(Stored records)
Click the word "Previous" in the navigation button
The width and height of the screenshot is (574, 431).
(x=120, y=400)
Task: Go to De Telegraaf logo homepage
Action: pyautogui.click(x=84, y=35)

Exercise directions: Output an exact copy of the lines from the one holding "The width and" to the last line of the data, inclusive, and nothing beyond that range.

Written solution:
The width and height of the screenshot is (574, 431).
(x=120, y=400)
Task: Go to De Telegraaf logo homepage
Action: pyautogui.click(x=84, y=35)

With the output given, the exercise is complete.